After seeing the results they released this morning and listening to the corresponding call, it’s time to acknowledge the obvious, which is the company is not less but more dependent than ever on how Lantus performs. That the patent cliff which is getting closer by the day is becoming ever more dangerous as the company has failed to protect their diabetes franchise and capitalize on Lantus. As we noted yesterday when Lilly (NYSE:LLY) reported, the threat of a generic version of Lantus is very real and while we do not expect a generic version to be priced 70 or 80% less than Lantus, it’s mere presence will embolden payors to demand greater price concessions.
The fact is there is nothing beyond Lantus that will come anywhere close to providing even a fraction of the revenue that will be lost when the patent expires. Apidra, the company’s short-acting insulin, is a dismal failure and faces stiff competition. Their once-daily GLP-1 Lyxumia® is basically a Victoza copy-cat and even if it is combined with Lantus will face competition from Novo Nordisk (NYSE:NVO) who is also working on a GLP-1/Insulin combination.
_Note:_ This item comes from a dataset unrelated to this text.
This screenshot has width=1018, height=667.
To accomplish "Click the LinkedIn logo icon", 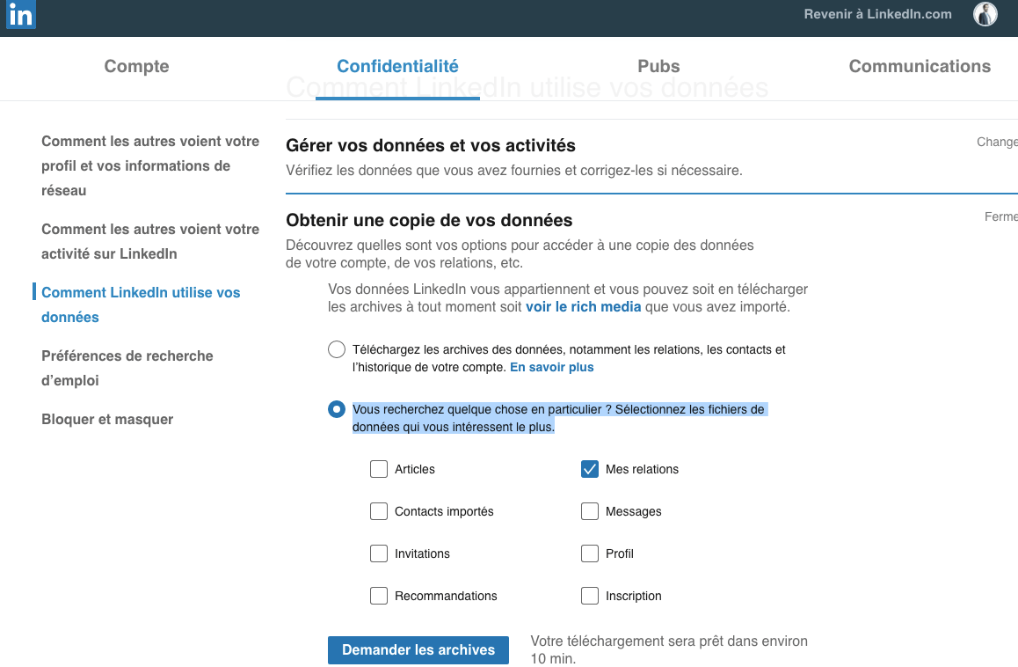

The iBGStar is basically dead in the water after Apple decided to change the connector port on the new iPhone 5 and even had this not happened the device faced a tough road.
The question now becomes does the company double down in diabetes and get back on the acquisition trail or do they make some much needed changes to how their strategy is being implemented. As we have said from the beginning the success or failure of this ambitious, never tried before strategy depended largely on whether the company could execute. The strategy itself has merit and does seem aligned with the future, however no strategy no matter how well thought out means all that much if it can’t be executed.
Today’s call gave little in the way of which direction the company is headed as there was no discussion or questions on the possible acquisition of Bayer’s diabetes device unit. Not surprisingly most of the questions focused on Lantus sales, the coming threat of Degludec and DegludecPlus, where the sales growth for Lantus came from and the new formulation of Lantus currently under development. Basically analysts are looking at Sanofi as a one trick pony and seem to have dismissed everything else the company has in diabetes. Basically everyone is acknowledging the obvious, that when it comes to Sanofi and diabetes its Lantus and Lantus alone.